Extracted records
§ §
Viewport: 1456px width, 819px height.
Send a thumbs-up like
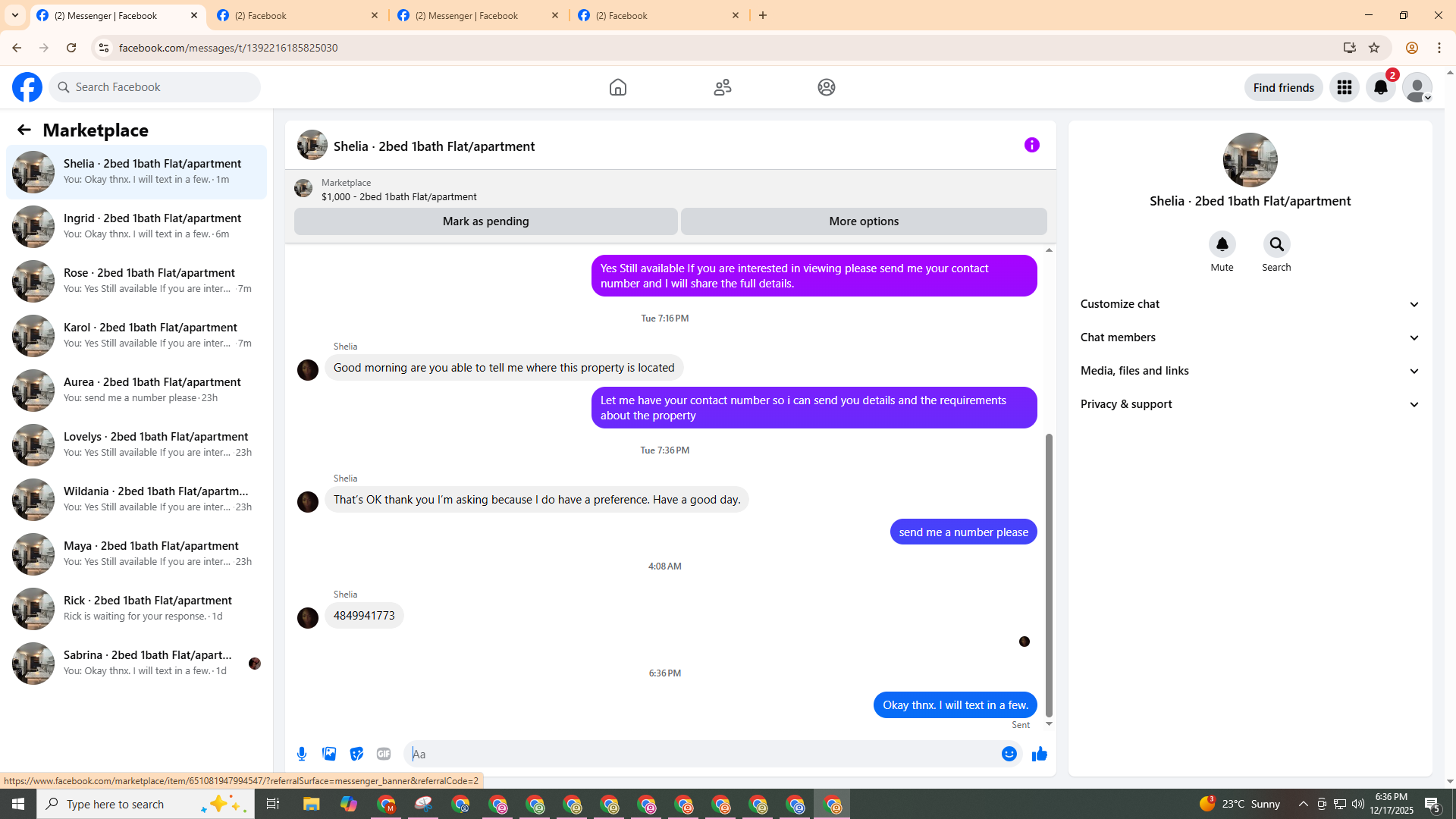1039,754
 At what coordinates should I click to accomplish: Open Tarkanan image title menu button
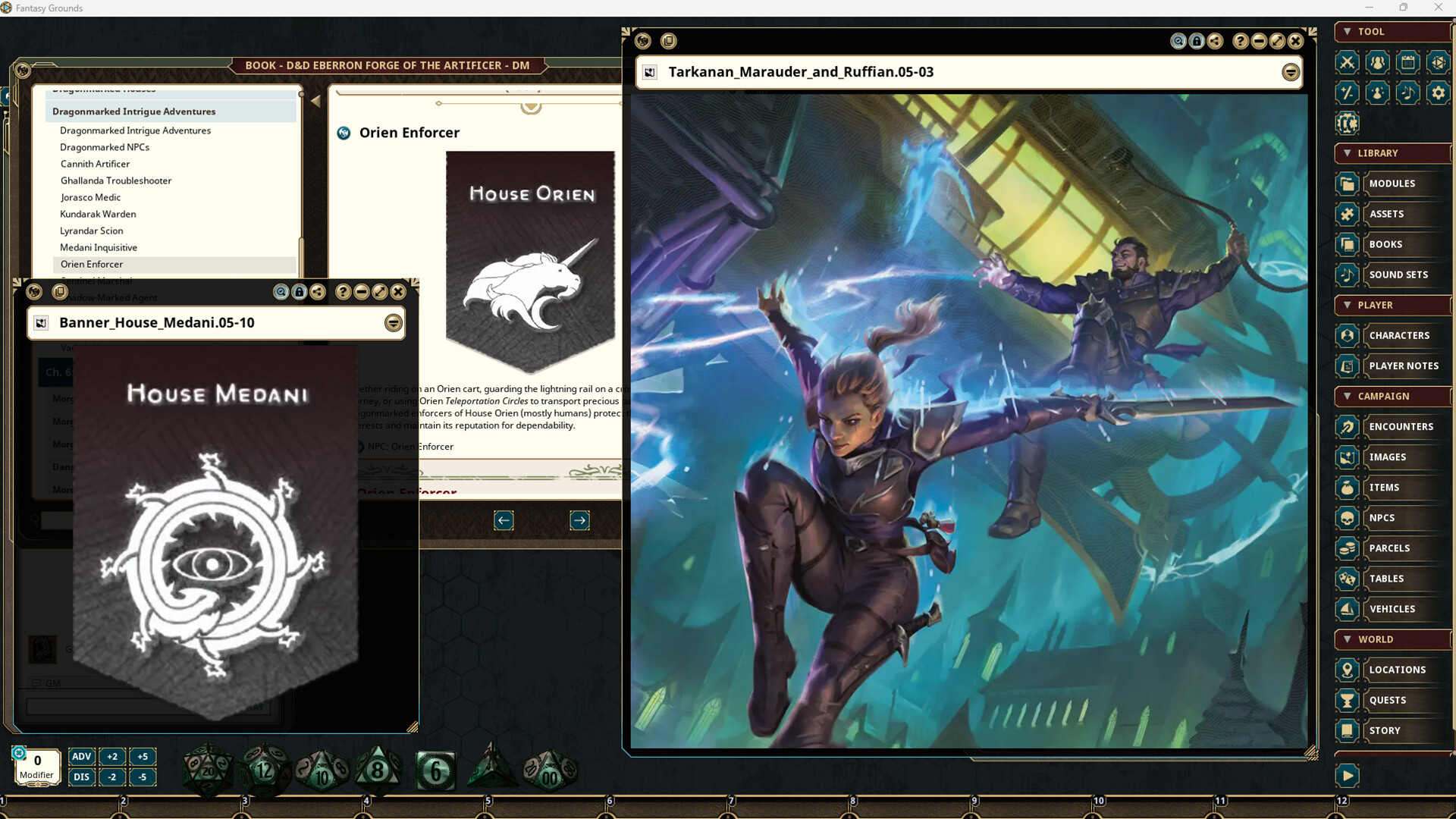pyautogui.click(x=1290, y=72)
§ §
The answer is the complete set of records, copied exactly, with pictures omitted.

Viewport: 1456px width, 819px height.
Send a thumbs-up like
1039,754
 At what coordinates should I click to accomplish: Open Tarkanan image title menu button
pyautogui.click(x=1290, y=72)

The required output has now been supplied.